New changes already triggered an uproar. The reasons for criticism included potential cost increase and limiting access to mortgages for some buyers. Some experts believe that tighter regulations would simply force borrowers to seek help from riskier lenders. Many believe that stress test for uninsured mortgages is absolutely unnecessary and will inevitably cool down the market.
OSFI superintendent claims that they will be watching the economy and borrowers’ adaptation to the new rules closely. In the event of any considerable change to the interest rates, regulations would be revisited. However, OSFI believes that new rules will enhance the resilience of the Canadian banking system in a rising interest rate environment.

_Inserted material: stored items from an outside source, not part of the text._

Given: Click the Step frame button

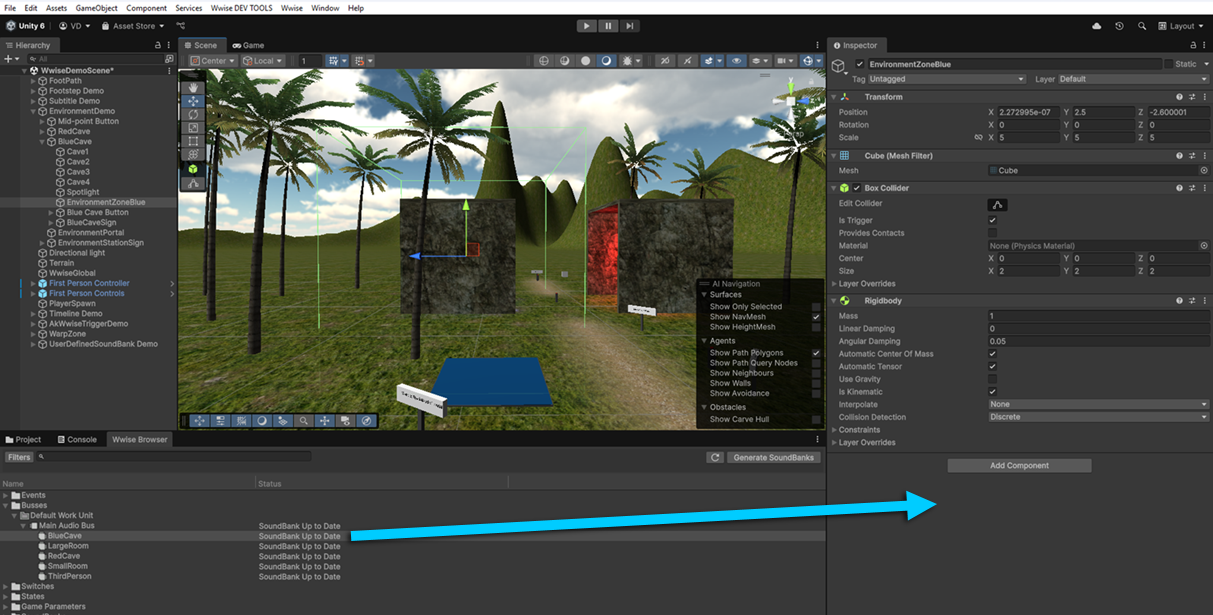Looking at the screenshot, I should click(629, 26).
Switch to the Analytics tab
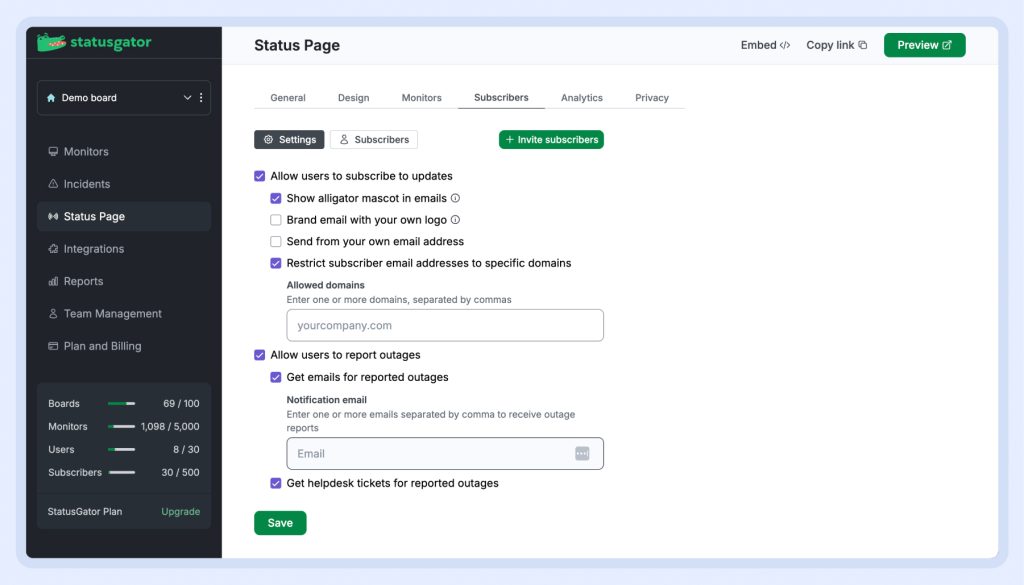 point(581,98)
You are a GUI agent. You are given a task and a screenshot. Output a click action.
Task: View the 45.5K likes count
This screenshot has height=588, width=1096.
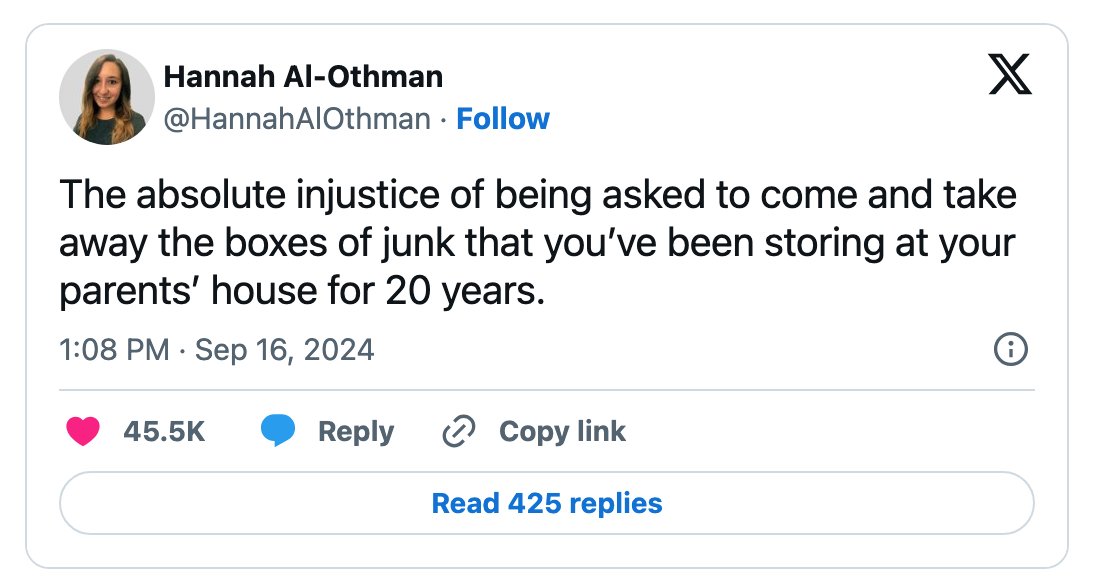pyautogui.click(x=164, y=431)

What does this mean for your mortgage?
Experts believe that the new OSFI mortgage rules would likely slow down the housing market, with prices dropping by 2 to 4 per cent in 2018. Some borrowers may also resort to provincially regulated mortgage lenders, since they remain unaffected by the new rules for now. Yet some other buyers will turn to cheaper homes or condos, as a result of new rule implementation.
We are giving you a more detailed examples to understand how much these rules will affect home buyers.
Example #1: A family of two buying a detached home.
- Annual Income: $100 000
- Monthly obligations (car payments, credit cards, etc): $750
- Property tax: $4500 a year
- Down payment $130 000
- Amortization 30 years
Outcome: Purchasing power decreased by 15% and maximum purchase price dropped by $100 000.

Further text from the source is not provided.